## What the task requires
What is the number of lines in the entries that contain the word "mobile"? Answer with that figure alone.

::: Provided entries :::

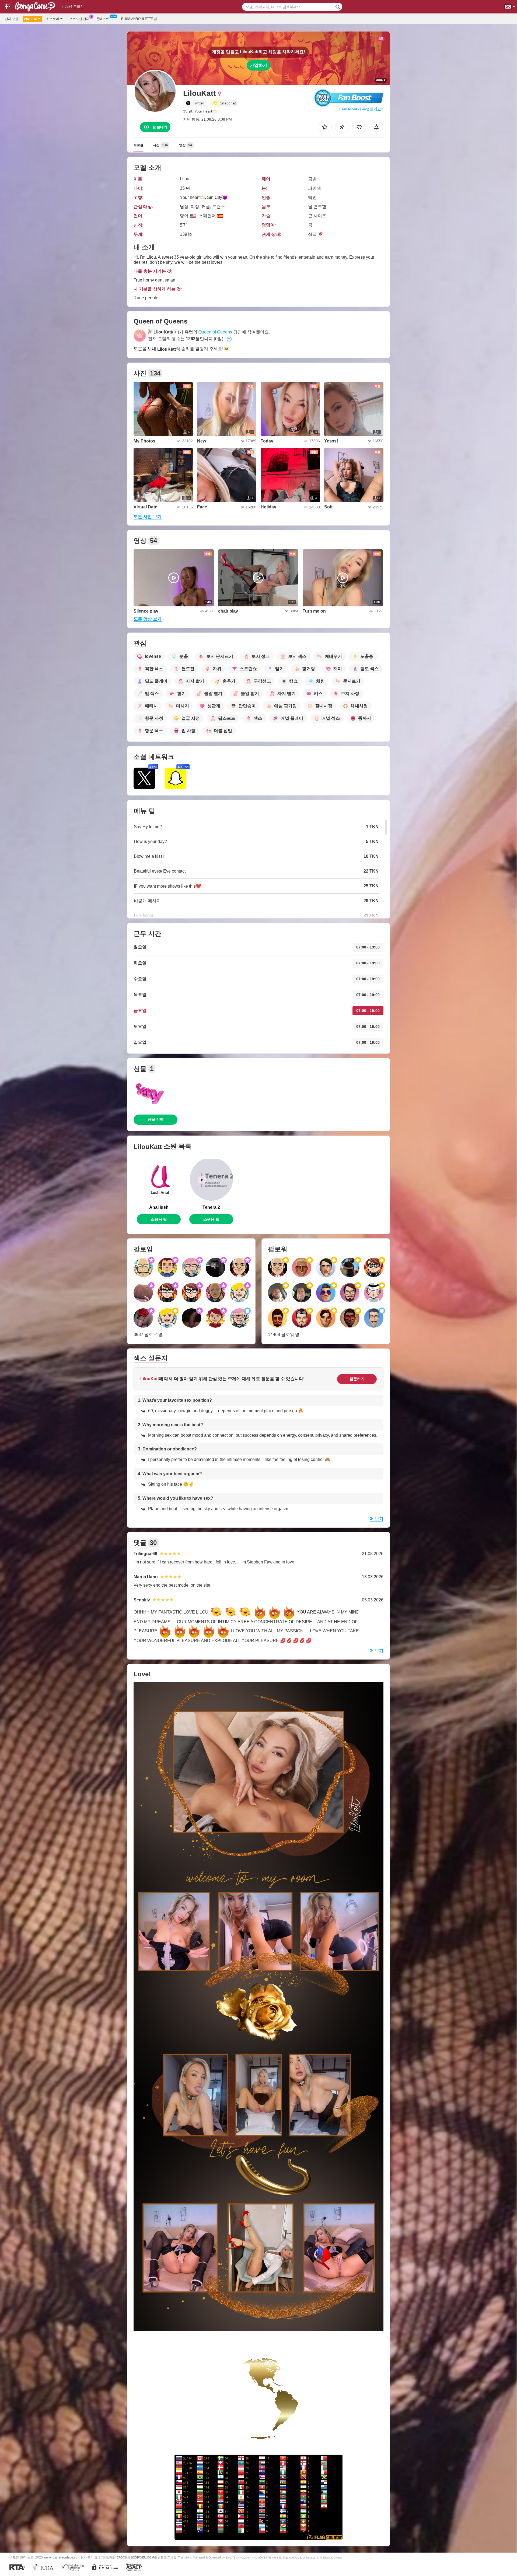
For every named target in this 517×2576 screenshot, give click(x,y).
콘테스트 (102, 19)
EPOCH (122, 2557)
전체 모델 (12, 19)
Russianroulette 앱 (139, 19)
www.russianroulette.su (61, 2557)
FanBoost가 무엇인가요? (361, 109)
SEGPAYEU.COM (142, 2557)
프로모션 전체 (79, 19)
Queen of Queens (215, 332)
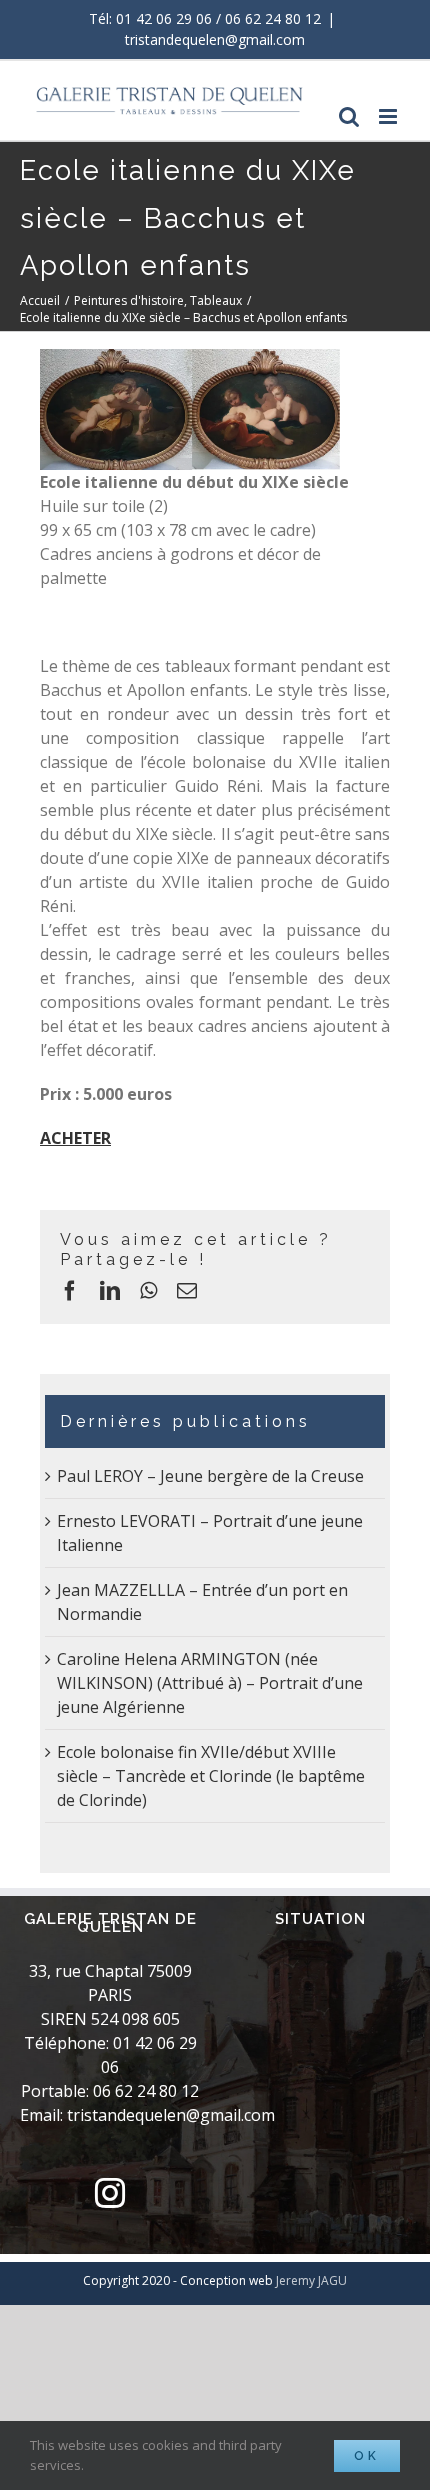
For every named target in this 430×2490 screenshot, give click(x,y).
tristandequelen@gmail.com (215, 39)
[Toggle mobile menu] (389, 116)
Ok (367, 2456)
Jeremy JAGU (311, 2280)
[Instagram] (110, 2193)
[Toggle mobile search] (349, 116)
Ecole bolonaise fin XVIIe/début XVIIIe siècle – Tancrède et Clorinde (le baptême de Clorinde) (211, 1776)
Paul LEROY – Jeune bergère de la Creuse (210, 1476)
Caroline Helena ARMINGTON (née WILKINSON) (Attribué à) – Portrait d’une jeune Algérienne (210, 1683)
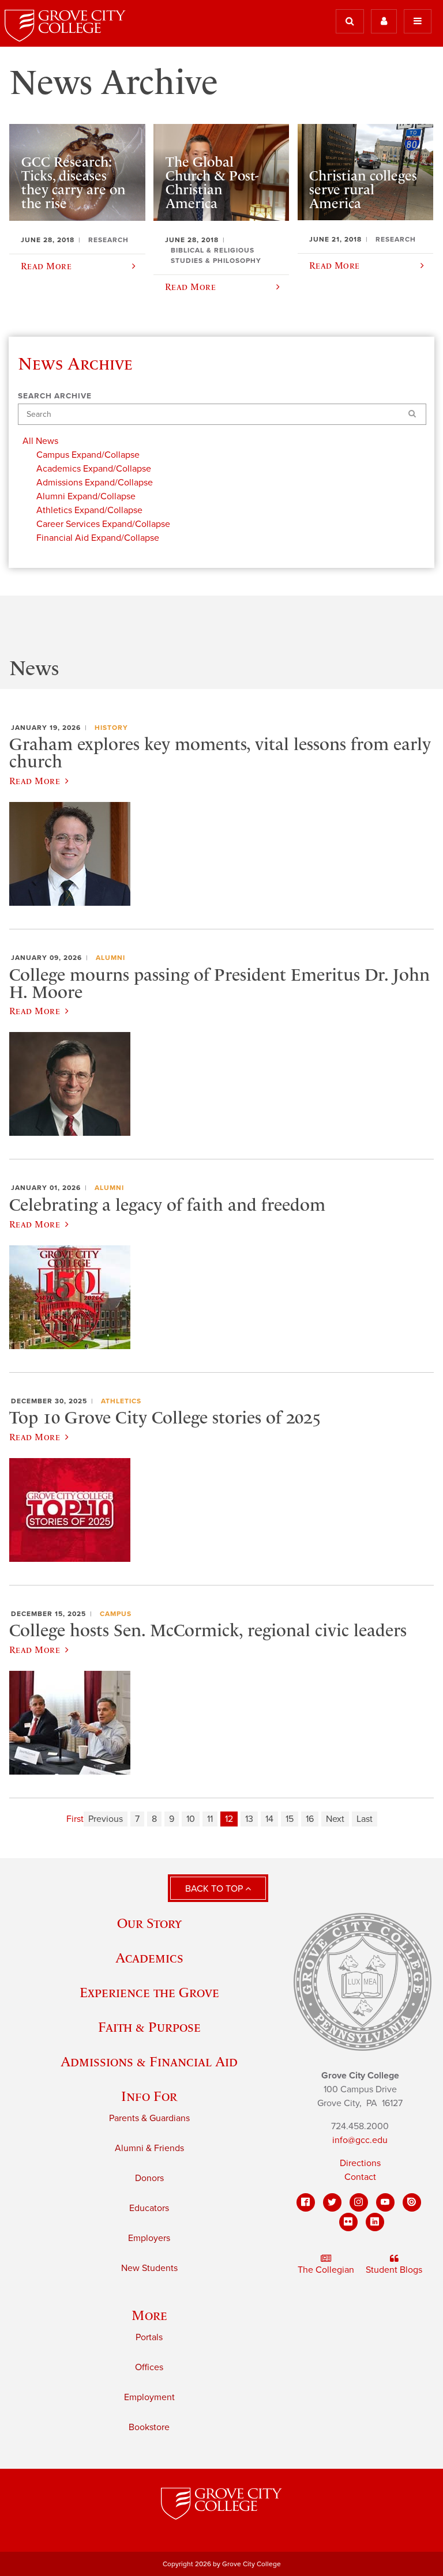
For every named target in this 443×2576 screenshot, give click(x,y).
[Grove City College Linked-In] (375, 2222)
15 (290, 1819)
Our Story (149, 1923)
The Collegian (326, 2270)
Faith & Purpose (149, 2027)
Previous (105, 1819)
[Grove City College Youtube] (385, 2202)
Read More (34, 780)
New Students (149, 2268)
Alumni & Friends (149, 2148)
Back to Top (215, 1889)
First (75, 1819)
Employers (149, 2238)
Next (335, 1819)
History (111, 728)
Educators (149, 2208)
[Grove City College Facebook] (305, 2202)
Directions (360, 2163)
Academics (149, 1957)
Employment (149, 2397)
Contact (360, 2177)
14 (269, 1819)
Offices (149, 2367)
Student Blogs (394, 2270)
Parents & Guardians (149, 2118)
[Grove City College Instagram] (359, 2202)
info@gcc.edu (360, 2140)
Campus (116, 1614)
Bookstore (149, 2427)
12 (229, 1819)
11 (210, 1819)
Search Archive (55, 396)
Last (364, 1819)
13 (249, 1819)
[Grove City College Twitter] (332, 2202)
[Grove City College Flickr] (348, 2222)
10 (190, 1819)
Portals (149, 2337)
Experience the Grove (149, 1992)
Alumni (110, 958)
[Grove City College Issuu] (412, 2202)
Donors (149, 2178)
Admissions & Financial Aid (149, 2061)
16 (310, 1819)
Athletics (121, 1401)
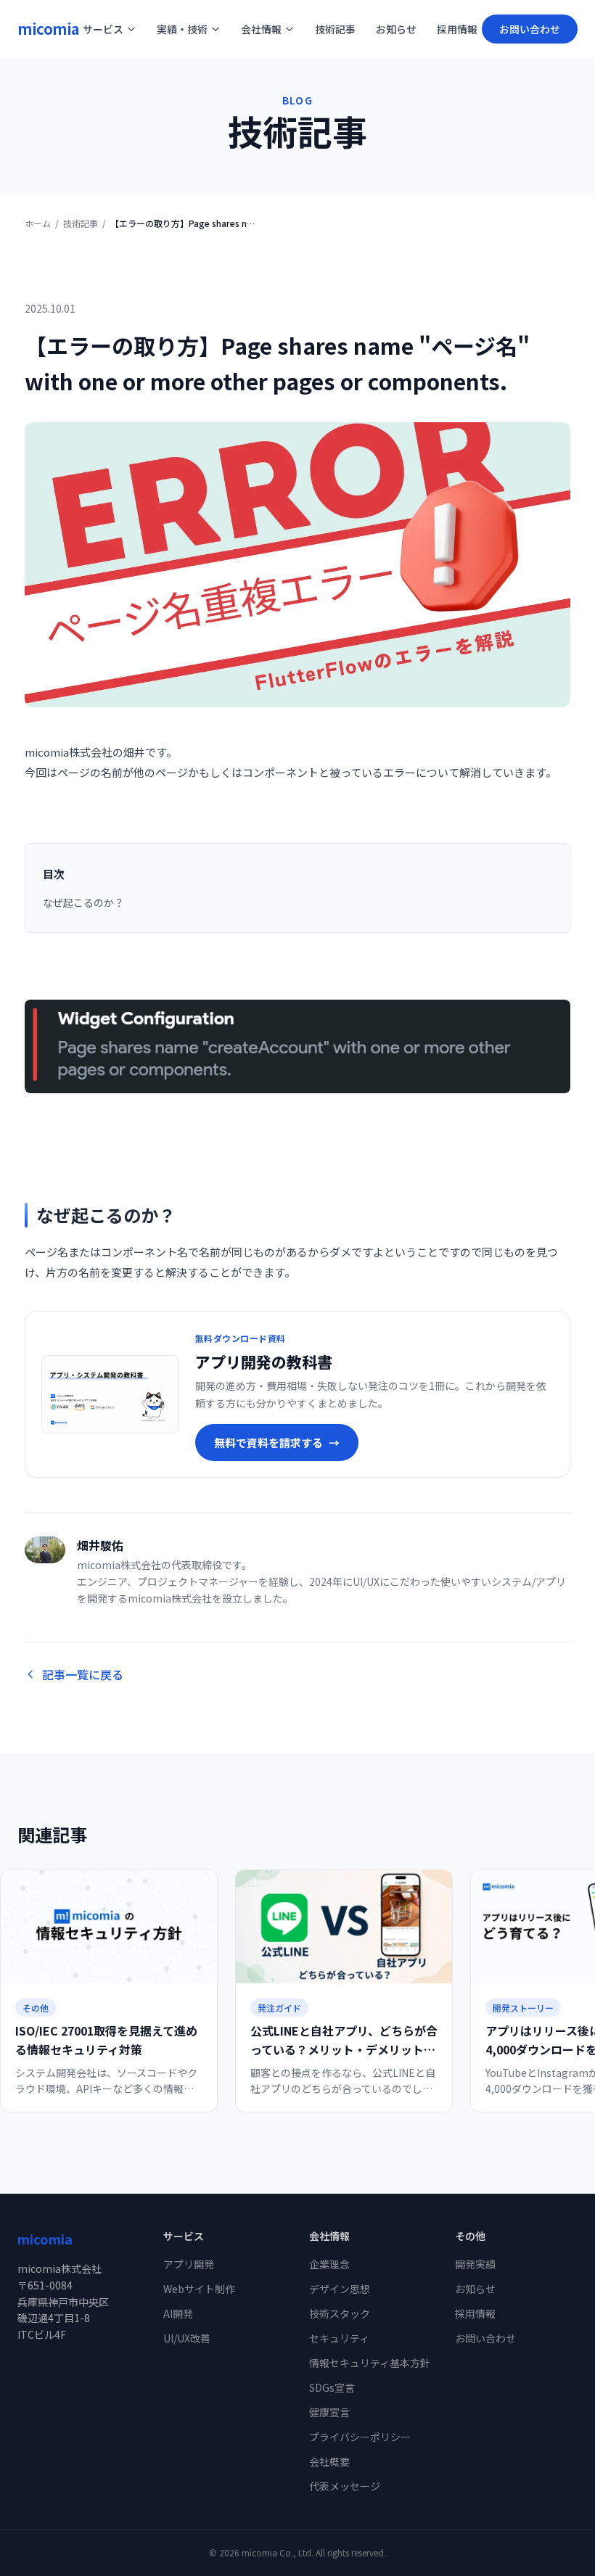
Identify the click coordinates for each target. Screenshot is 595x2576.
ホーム (38, 223)
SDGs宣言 (332, 2387)
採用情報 (457, 29)
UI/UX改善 (186, 2338)
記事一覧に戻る (82, 1674)
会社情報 (261, 29)
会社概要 (329, 2461)
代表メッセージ (344, 2486)
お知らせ (396, 29)
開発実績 (475, 2264)
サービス (103, 29)
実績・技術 (182, 29)
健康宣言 (329, 2412)
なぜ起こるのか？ (83, 902)
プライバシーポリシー (360, 2436)
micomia (48, 29)
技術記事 (335, 29)
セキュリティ (339, 2338)
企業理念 (329, 2264)
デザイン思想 (339, 2288)
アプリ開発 (188, 2264)
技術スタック (339, 2313)
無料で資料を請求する (277, 1442)
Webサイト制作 (199, 2288)
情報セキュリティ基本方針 (369, 2362)
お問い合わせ (529, 29)
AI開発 (178, 2313)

:::

## Written solution
2